→ **Task to complete**
Provide the number of lines below that include "Given", without any other words.

Segment Start: Supplied data

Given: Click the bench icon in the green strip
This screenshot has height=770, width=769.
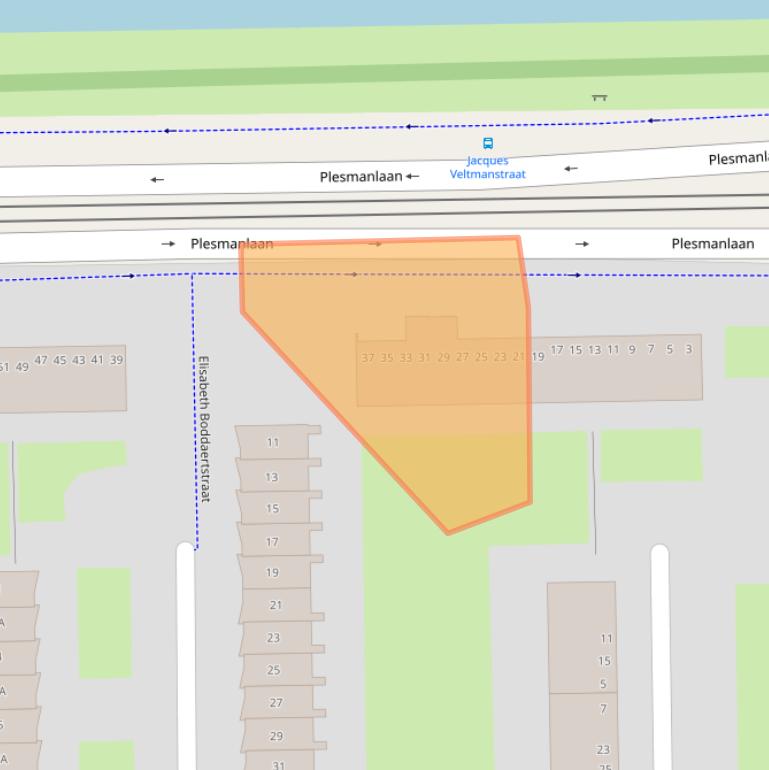Looking at the screenshot, I should tap(599, 97).
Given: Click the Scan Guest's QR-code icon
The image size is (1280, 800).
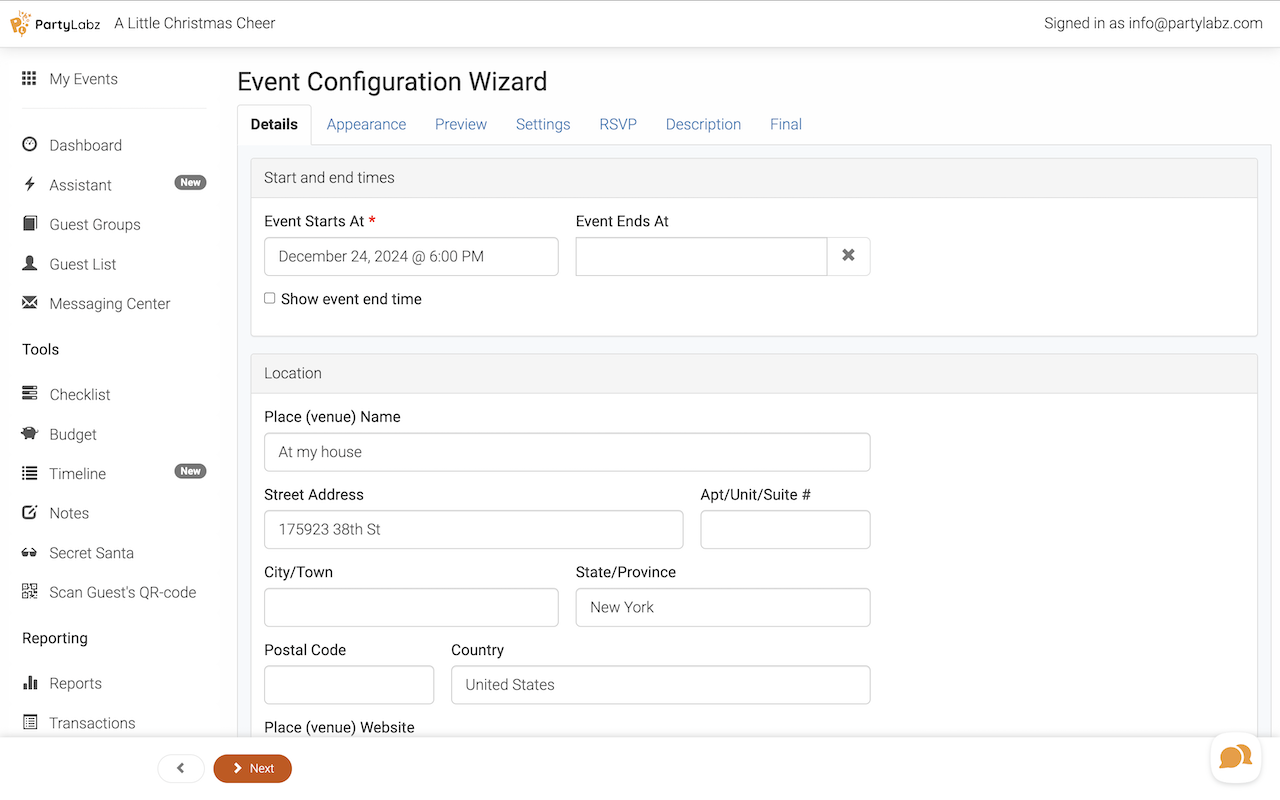Looking at the screenshot, I should tap(30, 592).
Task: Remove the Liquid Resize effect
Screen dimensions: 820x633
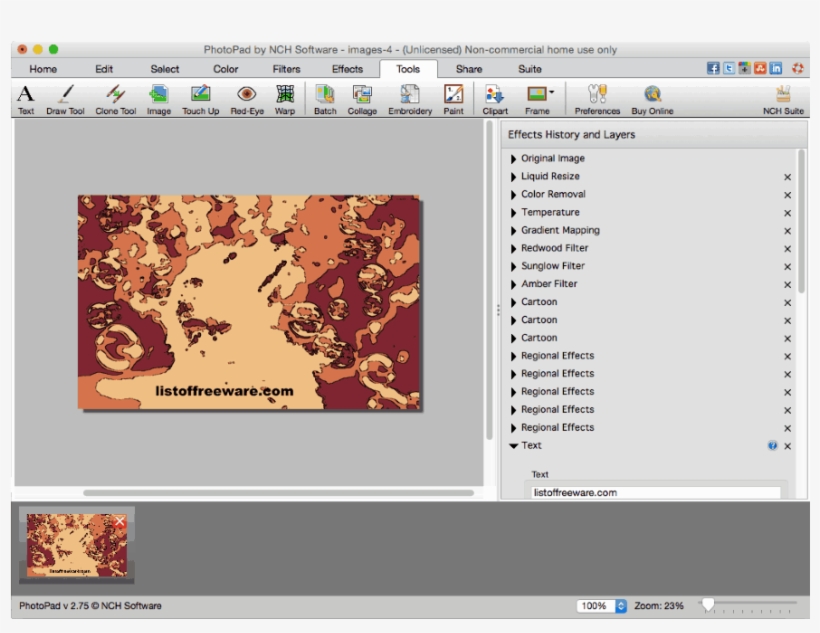Action: (789, 176)
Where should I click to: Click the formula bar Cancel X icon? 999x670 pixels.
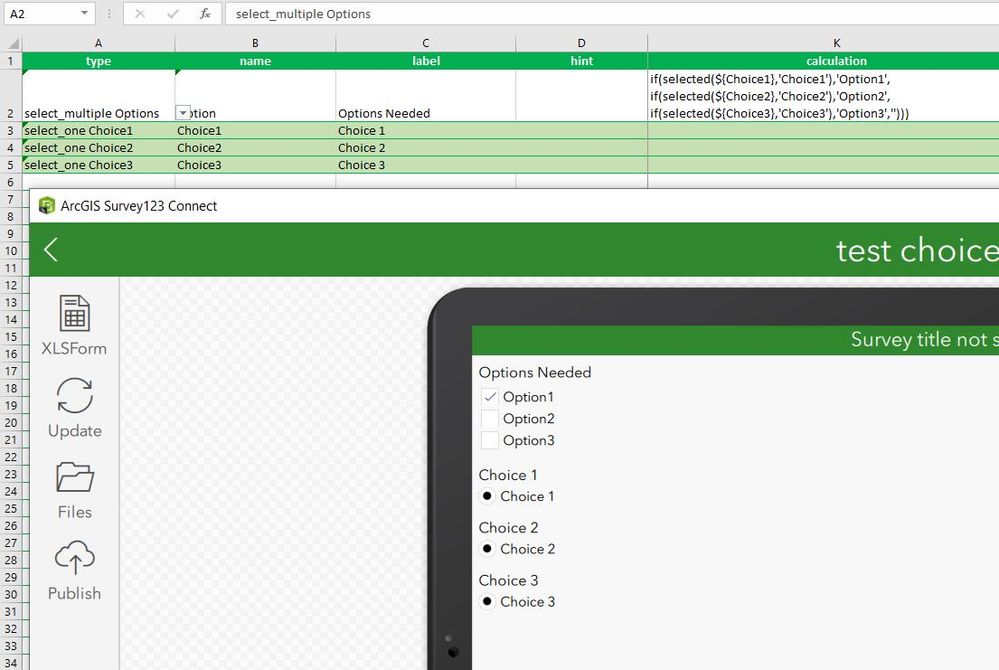(140, 13)
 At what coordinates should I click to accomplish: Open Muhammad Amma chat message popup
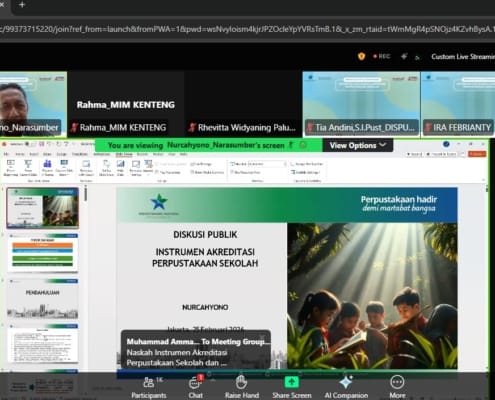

Segment End: Supplied data

→ **Finished task**
2